Joyce Carol Oates calls LaBrie's writing "Mordantly funny, eerily discomforting, & unexpectedly wise — an audacious gathering of stories mirroring our contemporary world." In her award-winning collection of short stories, Rage and Other Cages , LaBrie offers lessons on grief, loneliness, and relationships that examine what it means to be female in today's America. The characters range from a former child actress turned real estate agent who yearns for her past, to a nurse who must convince a murderer to donate his girlfriend's organs, to a bartender at Ray's Happy Birthday Bar who is kidnapped by a customer searching for a mysterious key. Bad dates, bad jobs, and bad situations force these characters to use their wits and wiles to survive. In a voice akin to Lorrie Moore meets Mary Gaitskill, LaBrie has her readers laughing on one page and raging on another. Her voice is memorable, raw, and undeniably skillful.
Why don't I read more short stories? This collection "Rage & Other Cages" motivates me to do so. If Stephen King's latest "Dark" was dark, this collection is dark x10 (and just as good as King's, maybe better).

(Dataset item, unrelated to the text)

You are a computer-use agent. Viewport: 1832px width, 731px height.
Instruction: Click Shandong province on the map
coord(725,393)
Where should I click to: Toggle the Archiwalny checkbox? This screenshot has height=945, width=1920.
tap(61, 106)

I'm not sure my review can exceed the Joyce Carol Oates quote on the front of the book "Mordantly funny, eerily discomforting, & unexpectedly wise - an audacious gathering of stories mirroring our contemporary world."

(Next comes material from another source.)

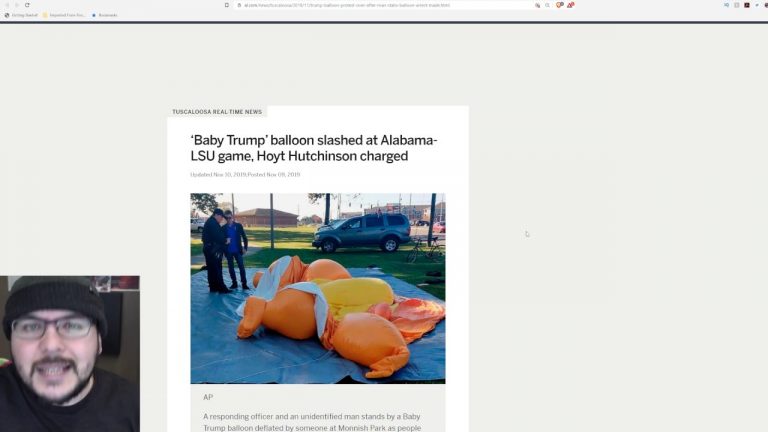
Task: Open the Brave shields lion icon
Action: click(x=559, y=5)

It's great storytelling. I was entertained from beginning to end! The writing is rich and her voice is relatable. I enjoyed all the smart and well-written surprises like "When I was lying in bed with him, I felt like one should with another person - a deep, gnawing loneliness." Instant classic line and these stories are full of them. Favorite stories for me were: "Whistling in the Dark," "Rage," "Dirty" and "Feral."

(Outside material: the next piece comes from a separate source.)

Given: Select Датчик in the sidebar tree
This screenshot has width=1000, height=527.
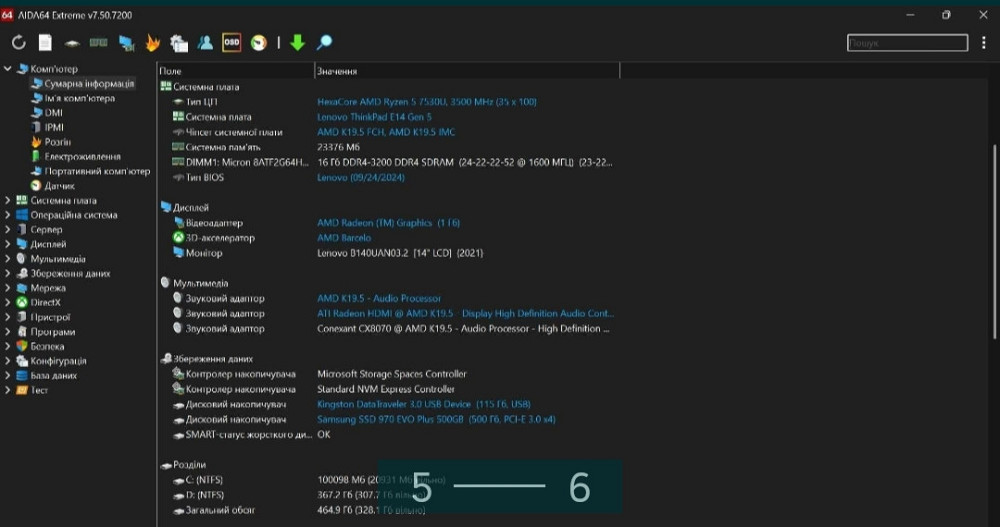Looking at the screenshot, I should [59, 186].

I recently saw a live performance by comedienne Nikki Glasser and realize this book is a literary version of that, where nothing is off-limits and even the most shocking and taboo topic is fair game for some sharp, unique, dark perspective in "Rage & Other Cages."
Several times my stomach turned, or I had tears in my eyes. Several times I also laughed out loud.
LaBrie has written a collection of stories that show very strongly what it is to be a woman in America. “Rage” and “Our Boys” are particularly excellent.
Aimee is a true literary talent. Every one of these stories is filled with humor, rage, honesty, poignancy, and a world view that is nuanced and sharp yet highly relatable. LaBrie has a way of capturing womens' deepest fears and harshest realities through brash, analytical, hilariously hyperbolic narrators. This book is so wonderful, so compelling, so spot on that you will think about it for days and days and weeks and weeks after you put it down. READ THIS BOOK! You won't regret it.